Young Fellini had assisted Roberto Rosselini and helped him write the screenplay, starting with the instant neorealist classic Rome, Open City. Fellini dreamed not only at night, but also during the day. Neo-realism didn’t really appeal to him, nor did realism. His ideal was baroque, schooled in the circus experiences of a childhood in Rimini, in the already then crumbling elegance of glamorous baths, bars and casinos. In the world of showmen, petty crooks and whores, which is perhaps the most affectionate word that the German language has for the corresponding service and that suits Fellini, who basically looked through the camera like a lover.

He once said of his work: “All my films revolve around one idea – to show a world without love. Full of people taking advantage of each other. And right in the middle a person who wants to give love.”

The formula is as simple as Einstein’s e = mc2. You stand in amazement. Then you apply it to Fellini’s films and find that it fits like a key in a keyhole. In “La dolce vita” this character is Marcello, a guilty gossip reporter, caught up in the media madness of the time, who at heart aspires to higher things, but unfortunately lacks the character for it. A classic figure of Romanesque and (post-)Romantic literature, a late relative of the heroes of Balzac or Stendhal – the moderately talented man whose talent for social ambition is not enough by day. Which is why he becomes a night owl.

Fellini didn’t even bother to change his leading man’s name. And just so he veiled him. Because of course he meant himself. This egomania is also part of his work, in this respect it is also an excellent product of its time, evidence of egomanic altruism. The weaknesses of one’s own perspective are always already priced in.
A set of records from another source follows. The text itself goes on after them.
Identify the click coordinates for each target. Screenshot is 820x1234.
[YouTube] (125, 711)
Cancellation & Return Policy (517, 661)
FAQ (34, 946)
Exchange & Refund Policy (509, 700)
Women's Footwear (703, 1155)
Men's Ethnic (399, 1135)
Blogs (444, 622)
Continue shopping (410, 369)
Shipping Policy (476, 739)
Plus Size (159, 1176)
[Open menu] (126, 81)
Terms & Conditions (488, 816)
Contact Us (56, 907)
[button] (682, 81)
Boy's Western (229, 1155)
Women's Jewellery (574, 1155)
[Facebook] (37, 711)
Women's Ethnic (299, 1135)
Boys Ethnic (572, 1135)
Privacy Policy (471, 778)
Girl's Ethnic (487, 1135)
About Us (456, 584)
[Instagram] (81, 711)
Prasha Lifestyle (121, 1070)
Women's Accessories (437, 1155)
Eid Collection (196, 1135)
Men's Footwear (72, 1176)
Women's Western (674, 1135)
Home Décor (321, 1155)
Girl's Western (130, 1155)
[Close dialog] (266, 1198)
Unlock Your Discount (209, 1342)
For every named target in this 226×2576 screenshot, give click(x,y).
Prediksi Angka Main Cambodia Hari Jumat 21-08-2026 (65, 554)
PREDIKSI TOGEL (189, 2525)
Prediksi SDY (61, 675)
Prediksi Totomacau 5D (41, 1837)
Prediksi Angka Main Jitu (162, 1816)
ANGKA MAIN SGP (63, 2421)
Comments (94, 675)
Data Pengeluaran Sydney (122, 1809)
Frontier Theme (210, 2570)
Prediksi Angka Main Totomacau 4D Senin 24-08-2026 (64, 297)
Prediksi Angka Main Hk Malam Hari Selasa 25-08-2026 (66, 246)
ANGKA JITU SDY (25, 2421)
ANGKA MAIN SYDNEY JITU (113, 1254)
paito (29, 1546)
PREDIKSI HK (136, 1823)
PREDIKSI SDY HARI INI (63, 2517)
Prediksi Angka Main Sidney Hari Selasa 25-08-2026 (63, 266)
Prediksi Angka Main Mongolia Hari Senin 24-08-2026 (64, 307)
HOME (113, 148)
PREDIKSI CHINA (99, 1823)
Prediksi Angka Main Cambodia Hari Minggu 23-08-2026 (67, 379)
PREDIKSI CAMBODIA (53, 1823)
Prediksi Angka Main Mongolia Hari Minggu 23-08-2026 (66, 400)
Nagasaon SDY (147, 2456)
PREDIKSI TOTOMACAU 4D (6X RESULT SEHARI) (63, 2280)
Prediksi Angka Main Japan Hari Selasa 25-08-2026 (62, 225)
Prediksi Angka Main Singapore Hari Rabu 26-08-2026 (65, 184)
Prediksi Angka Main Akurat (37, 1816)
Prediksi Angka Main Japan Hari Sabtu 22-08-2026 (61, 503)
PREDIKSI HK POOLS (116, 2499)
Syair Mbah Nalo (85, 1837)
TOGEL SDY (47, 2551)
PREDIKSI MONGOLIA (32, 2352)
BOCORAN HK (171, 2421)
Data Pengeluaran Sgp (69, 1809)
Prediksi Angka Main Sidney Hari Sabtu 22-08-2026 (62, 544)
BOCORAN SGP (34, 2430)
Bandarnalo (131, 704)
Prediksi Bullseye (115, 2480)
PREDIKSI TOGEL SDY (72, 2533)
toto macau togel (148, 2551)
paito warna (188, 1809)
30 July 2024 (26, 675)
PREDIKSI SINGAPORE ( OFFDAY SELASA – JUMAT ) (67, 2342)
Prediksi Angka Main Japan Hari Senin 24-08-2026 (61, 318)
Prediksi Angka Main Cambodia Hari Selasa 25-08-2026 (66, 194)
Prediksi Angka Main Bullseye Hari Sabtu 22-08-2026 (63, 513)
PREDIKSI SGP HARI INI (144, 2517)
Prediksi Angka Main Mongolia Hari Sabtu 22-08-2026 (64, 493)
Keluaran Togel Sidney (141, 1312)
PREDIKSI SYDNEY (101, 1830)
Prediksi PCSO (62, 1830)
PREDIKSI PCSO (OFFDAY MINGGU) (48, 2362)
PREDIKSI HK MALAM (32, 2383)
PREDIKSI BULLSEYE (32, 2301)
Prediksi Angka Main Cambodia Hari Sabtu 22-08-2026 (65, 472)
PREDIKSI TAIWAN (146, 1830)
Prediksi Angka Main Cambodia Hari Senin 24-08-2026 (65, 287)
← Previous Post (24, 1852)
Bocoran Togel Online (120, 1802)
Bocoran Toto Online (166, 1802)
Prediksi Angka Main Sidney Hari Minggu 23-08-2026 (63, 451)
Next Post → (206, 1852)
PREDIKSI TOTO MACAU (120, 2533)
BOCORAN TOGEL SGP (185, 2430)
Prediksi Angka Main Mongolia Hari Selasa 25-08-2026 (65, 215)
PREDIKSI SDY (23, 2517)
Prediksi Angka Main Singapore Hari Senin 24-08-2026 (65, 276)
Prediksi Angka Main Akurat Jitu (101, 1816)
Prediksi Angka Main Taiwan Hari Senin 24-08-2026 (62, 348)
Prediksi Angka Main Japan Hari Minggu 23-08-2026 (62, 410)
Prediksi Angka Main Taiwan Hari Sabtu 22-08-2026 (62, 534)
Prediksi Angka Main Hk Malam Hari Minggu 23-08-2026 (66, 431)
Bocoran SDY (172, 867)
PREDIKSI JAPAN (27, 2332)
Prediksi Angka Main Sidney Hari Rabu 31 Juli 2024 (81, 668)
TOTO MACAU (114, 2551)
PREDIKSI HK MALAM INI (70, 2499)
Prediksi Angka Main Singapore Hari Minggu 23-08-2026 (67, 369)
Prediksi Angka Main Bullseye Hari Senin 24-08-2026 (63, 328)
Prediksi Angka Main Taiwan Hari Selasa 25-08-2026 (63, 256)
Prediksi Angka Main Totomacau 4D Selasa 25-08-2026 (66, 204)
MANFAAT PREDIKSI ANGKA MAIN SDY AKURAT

Fellini has said his cinematic gaze stems from “the eye of the immature man shaped by a particular upbringing”. The women he desires can only be angels or demons. You have to understand that, you don’t have to stop there. We also see “La dolce vita” as a document of a time long past. Yet…

“Everything about it is beautiful” is a formula my colleague Frédéric Schwilden uses to comment on contemporary aesthetic phenomena on Twitter, sometimes seriously, sometimes ironically, mostly in a mixture of both. Everything about “La dolce vita” is beautiful, even the male gaze. This is of course due to the pictures, the people, the clothes, the cars, Nino Rota’s music, the tracking shots. Most of all, it’s the heart that beats through this film 24 times a second, a heart as hot as Lex Barker’s hothead punching a suitor of his fiancee and as cold as Ekberg’s legs in the Trevi Spring.

The scene at the end, when Marcello, after a night of partying with the mentally devastated Jeunesse dorée of Rome at the Lido di Ostia, spots in the distance the girl waiting tables in a beachside restaurant and falls to her knees, fascinated by her purity, should be on the next Voyager probe to the stars, such as Mozart’s “Queen of the Night” and Chuck Berry’s “Johnny B. Goode” in 1977. The aliens will be lenient with the latent idealization of Virgo. You will understand what was meant.

The moral differences to our present – given. How could it be otherwise in a film more than sixty years old? In “La dolce vita” manifests the best man can hope for, an elegant, easygoing beauty, a compassionate look at our base ambitions that are gradually being buried over the course of life, and something akin to Christian grace comes close, even for the religiously unmusical. If you watch it once a week, you save on all courses in yoga, meditation and mindfulness. You can also enjoy it with a bottle of Montepulciano. In any case, I won’t go to see this film, but will make a pilgrimage to St. Peter’s Square like others do at Easter.